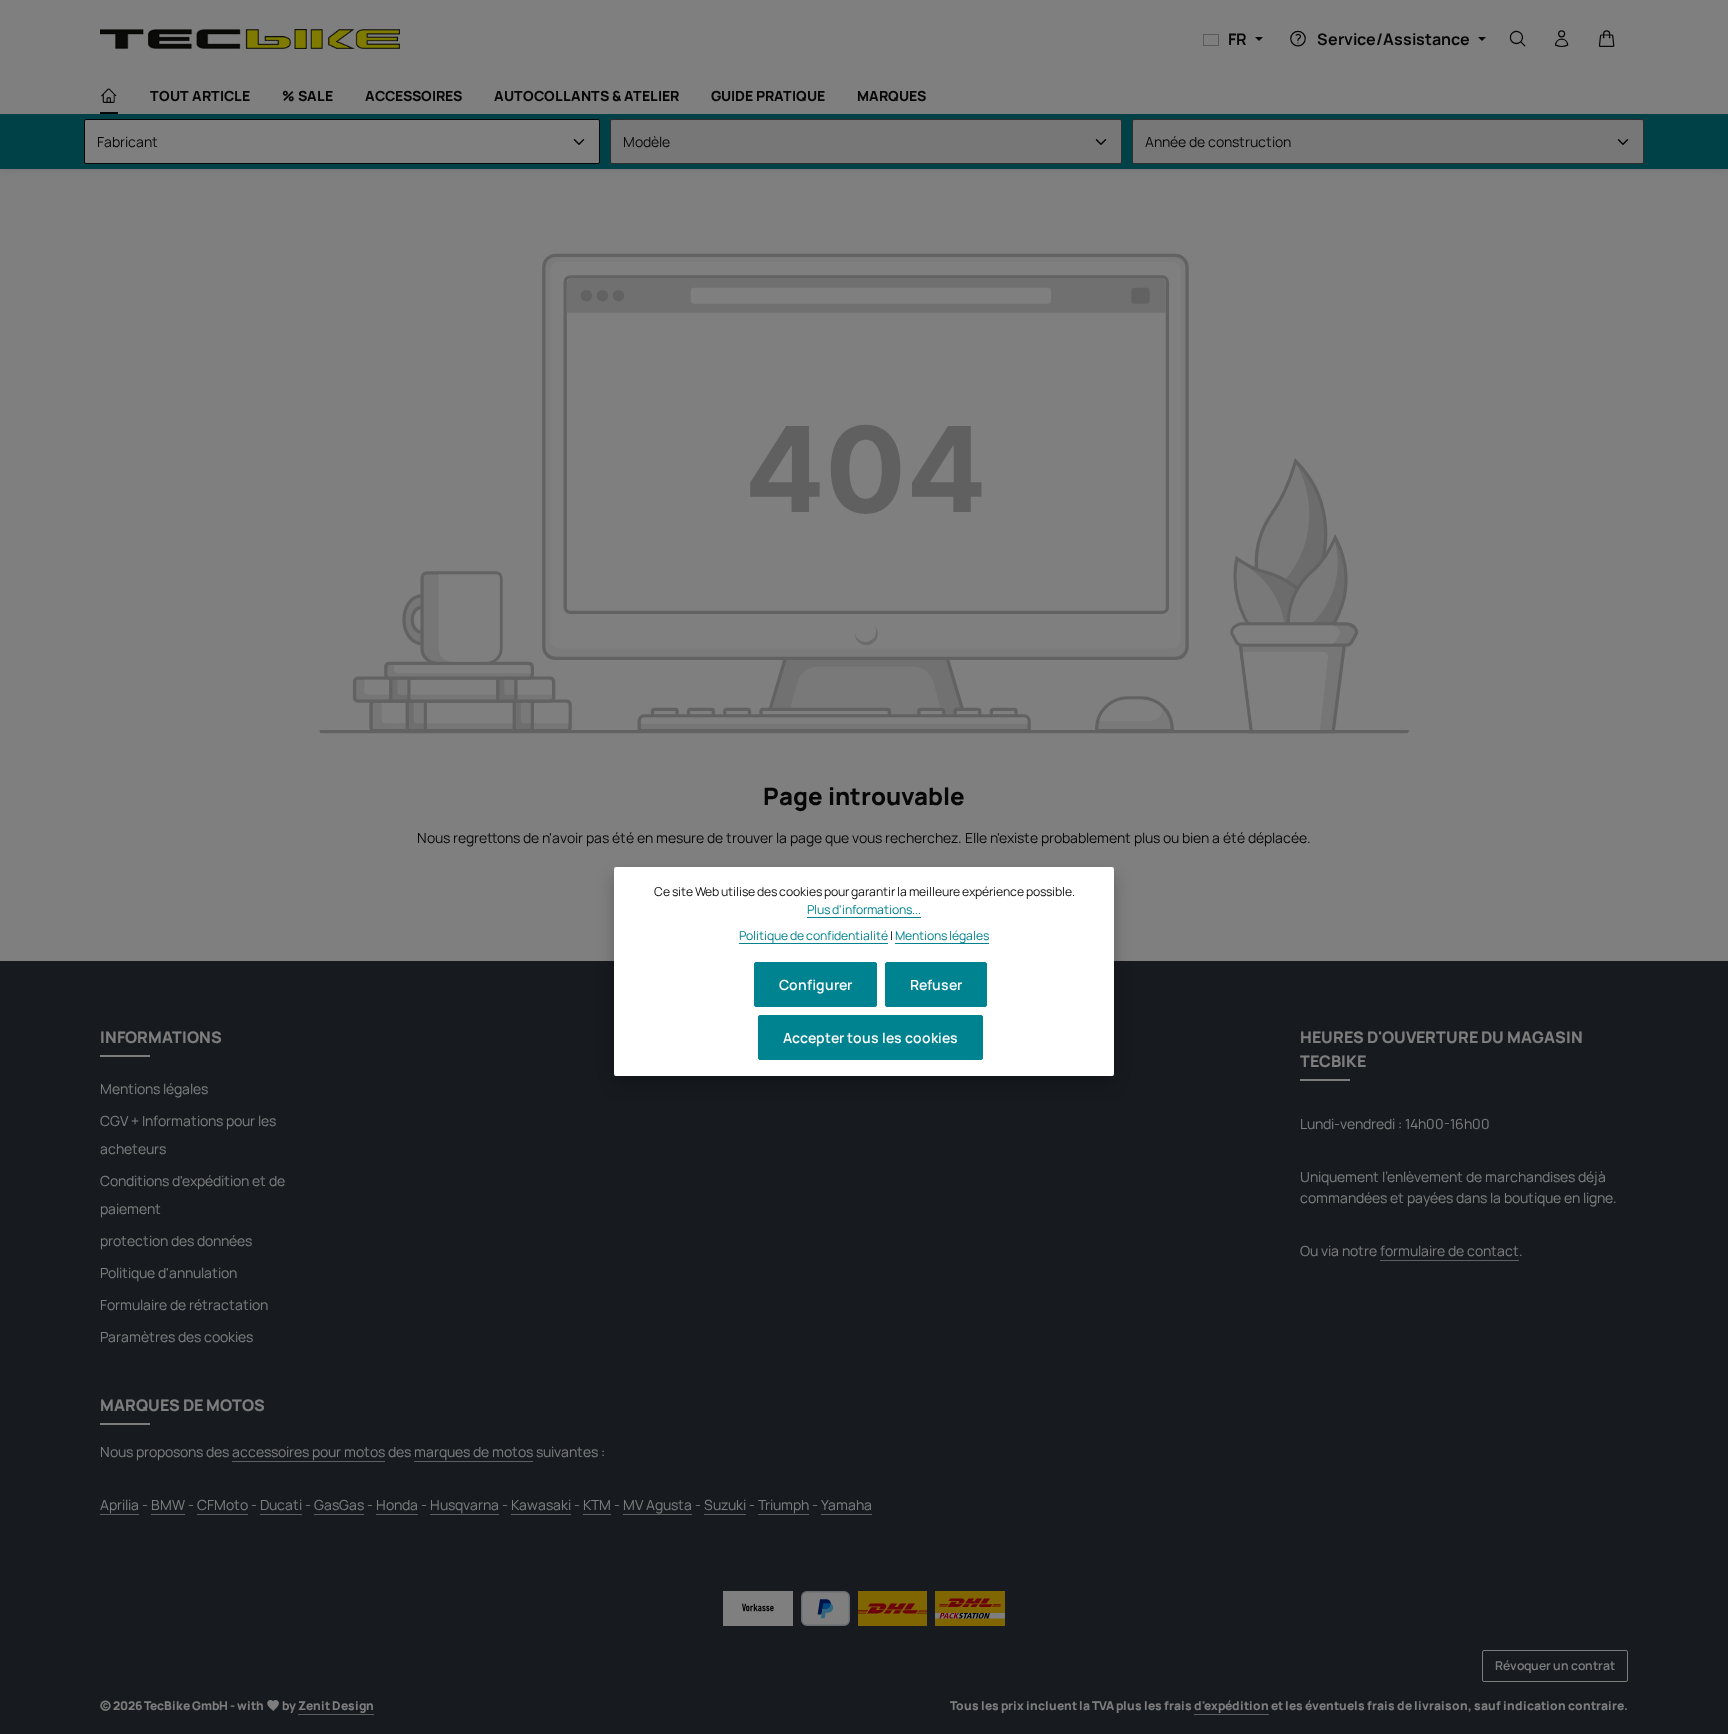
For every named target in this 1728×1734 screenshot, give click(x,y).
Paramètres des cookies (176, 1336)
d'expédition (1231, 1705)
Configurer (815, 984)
____________
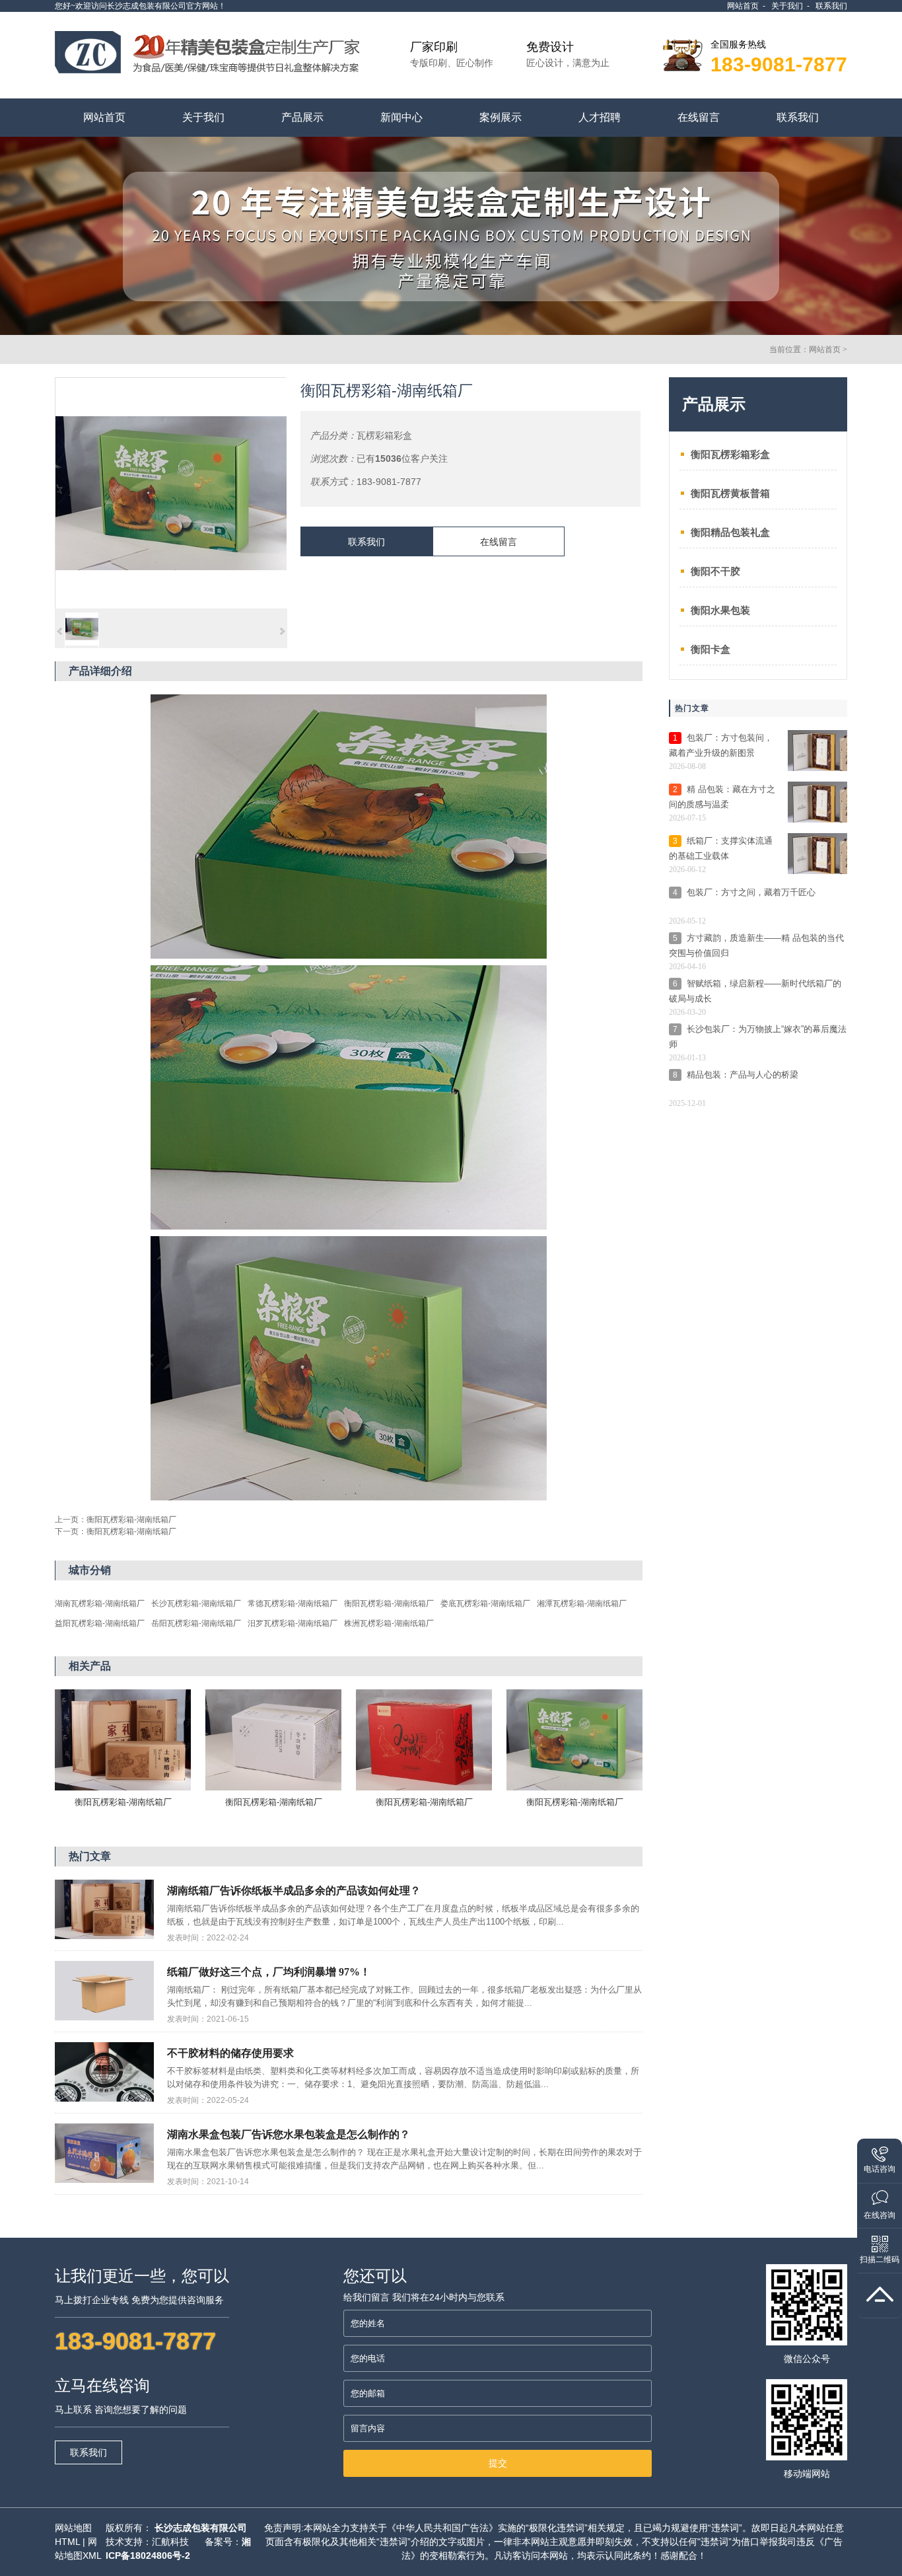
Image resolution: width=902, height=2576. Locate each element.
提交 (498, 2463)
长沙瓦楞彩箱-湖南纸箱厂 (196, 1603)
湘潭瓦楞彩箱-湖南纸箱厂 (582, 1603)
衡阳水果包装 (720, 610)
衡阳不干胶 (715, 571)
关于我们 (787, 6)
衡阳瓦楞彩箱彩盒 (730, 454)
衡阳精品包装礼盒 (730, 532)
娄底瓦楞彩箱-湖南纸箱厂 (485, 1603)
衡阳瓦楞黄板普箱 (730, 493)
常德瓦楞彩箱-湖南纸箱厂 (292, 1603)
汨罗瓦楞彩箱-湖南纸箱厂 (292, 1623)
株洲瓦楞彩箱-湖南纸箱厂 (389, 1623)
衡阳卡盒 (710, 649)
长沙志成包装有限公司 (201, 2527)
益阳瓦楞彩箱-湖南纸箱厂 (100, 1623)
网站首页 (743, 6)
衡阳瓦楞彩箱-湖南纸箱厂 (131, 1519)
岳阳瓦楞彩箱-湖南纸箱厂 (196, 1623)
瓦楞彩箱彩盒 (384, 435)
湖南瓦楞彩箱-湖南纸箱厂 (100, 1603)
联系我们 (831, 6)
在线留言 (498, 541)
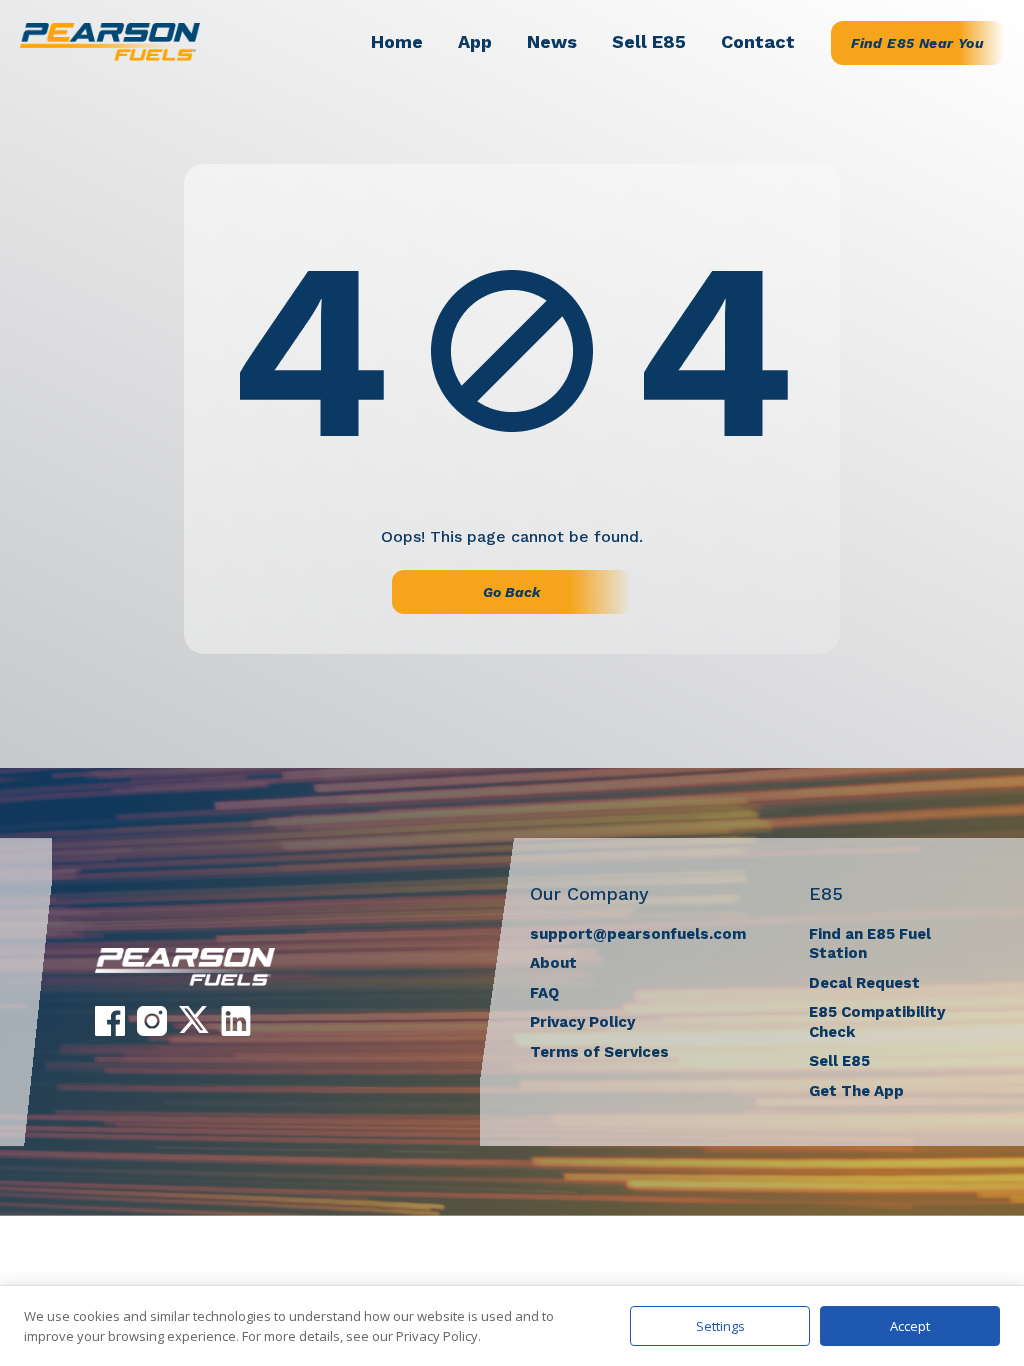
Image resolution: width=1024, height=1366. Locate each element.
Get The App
____________
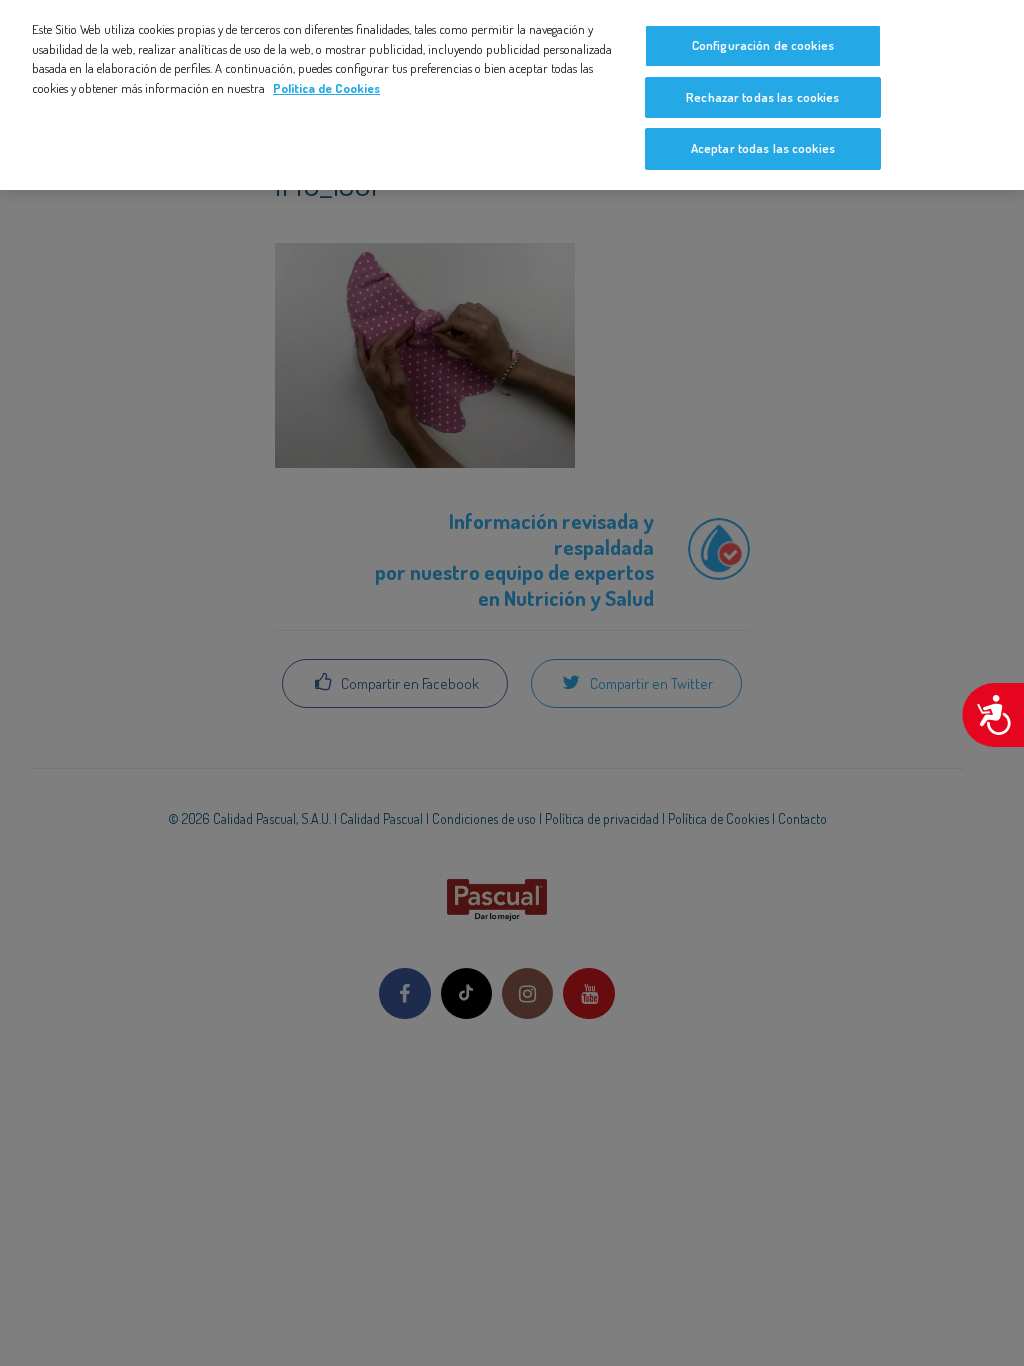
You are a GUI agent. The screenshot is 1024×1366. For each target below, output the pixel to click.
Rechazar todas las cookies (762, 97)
____________
▶ **How to complete this task**: Look above for the line holding "For every named" and the line holding "Configurer (815, 984)", then output exactly those two lines and every line between them, nothing more.

▶ **Expected output**:
For every named target in this 1728×1734 screenshot, give click(x,y).
Paramètres des cookies (176, 1336)
d'expédition (1231, 1705)
Configurer (815, 984)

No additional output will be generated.